Extracted records:
++++++++++++++++++++

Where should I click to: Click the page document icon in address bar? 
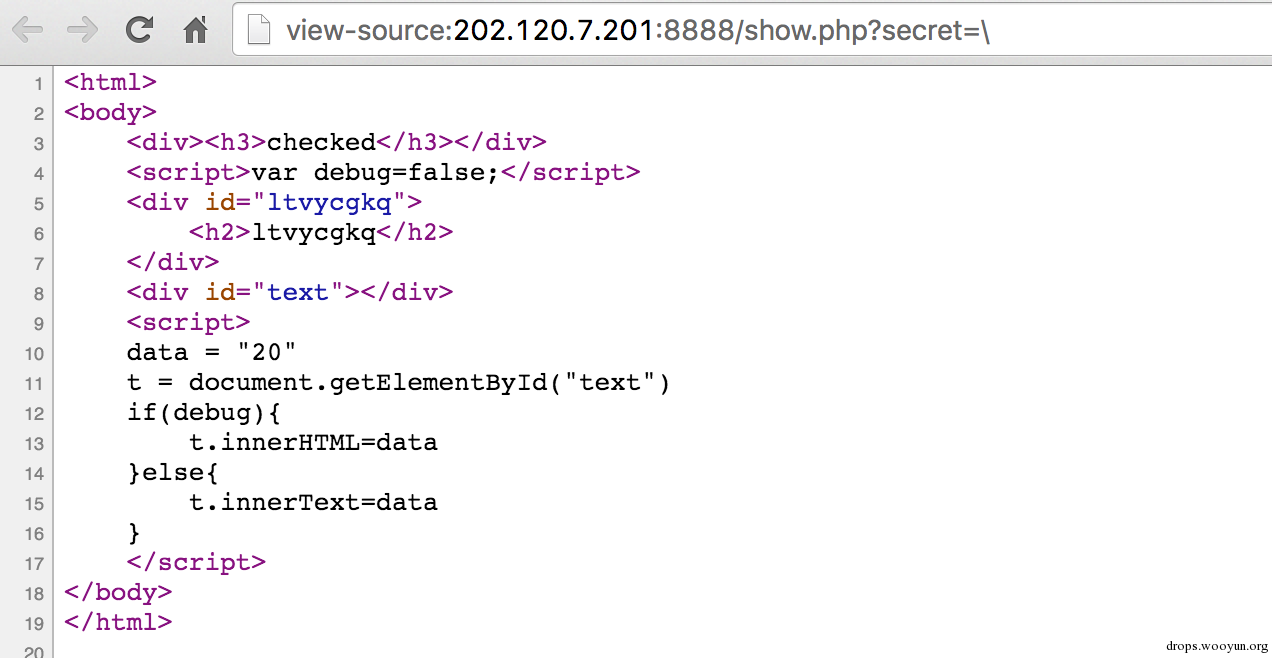[259, 31]
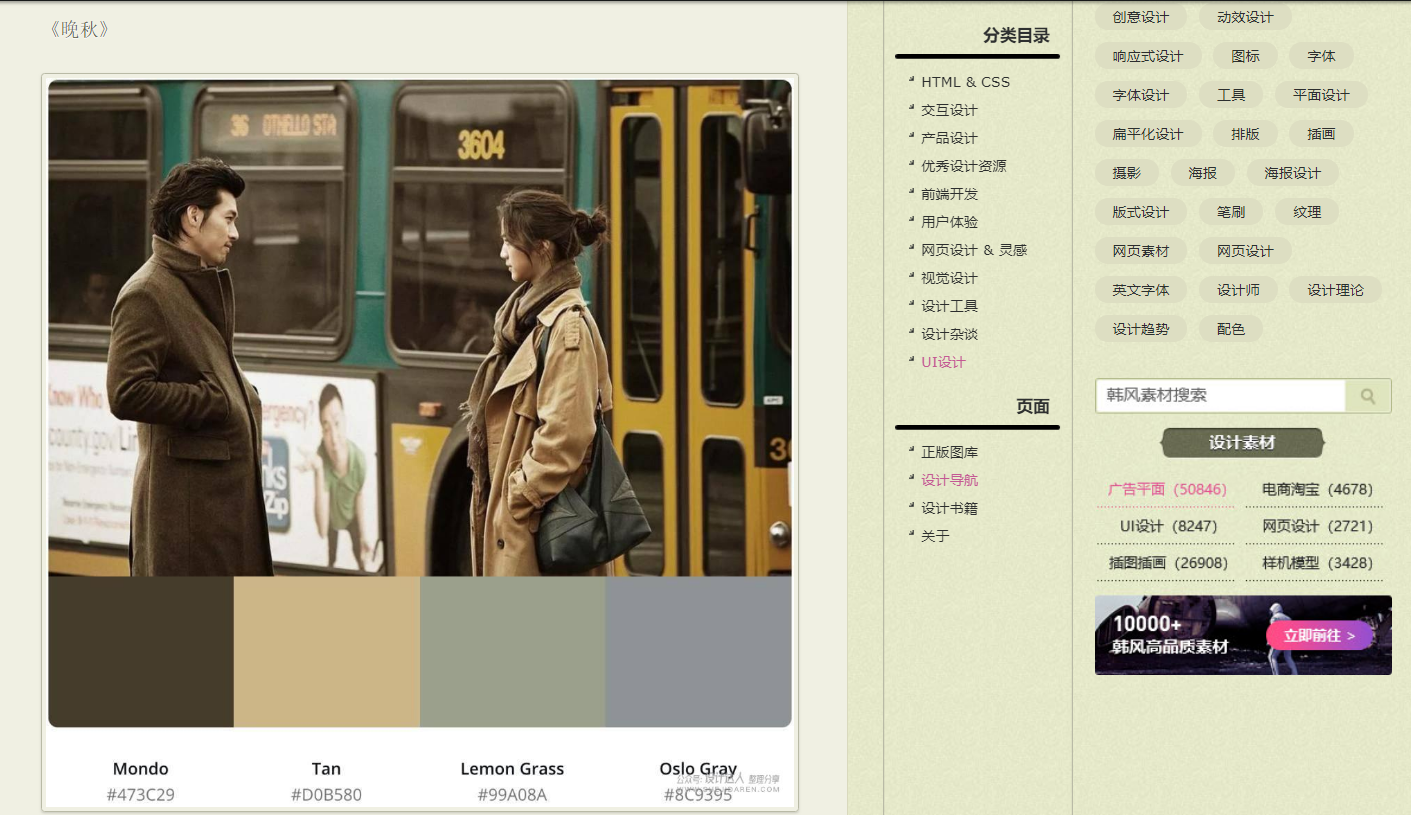
Task: Select the 海报设计 tag
Action: click(1292, 173)
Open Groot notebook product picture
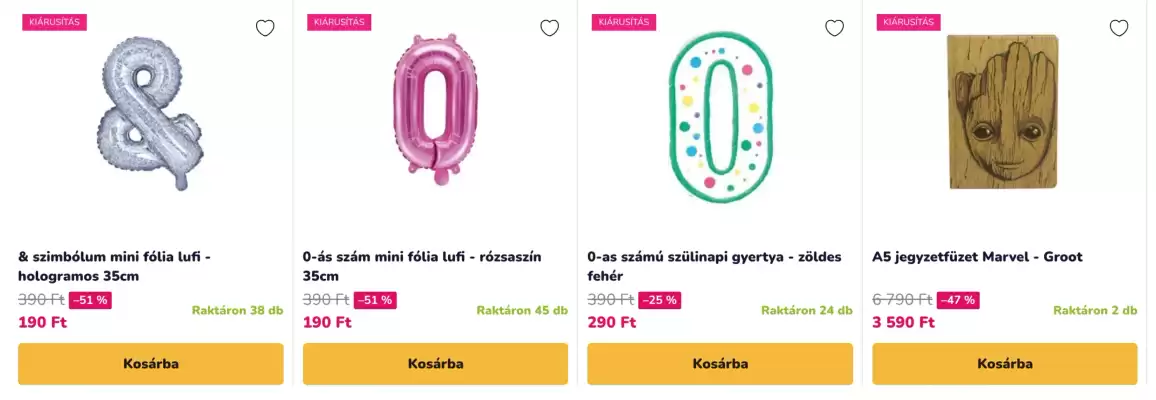The height and width of the screenshot is (400, 1156). tap(1003, 112)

++++++++++++++++++++

▶ [Exercise objective] Which lines of the material above contain the string "click"? Extract each of them.

▶ [Result for this task]
Where should I click to: Click the page document icon in address bar? 
Action: click(1292, 173)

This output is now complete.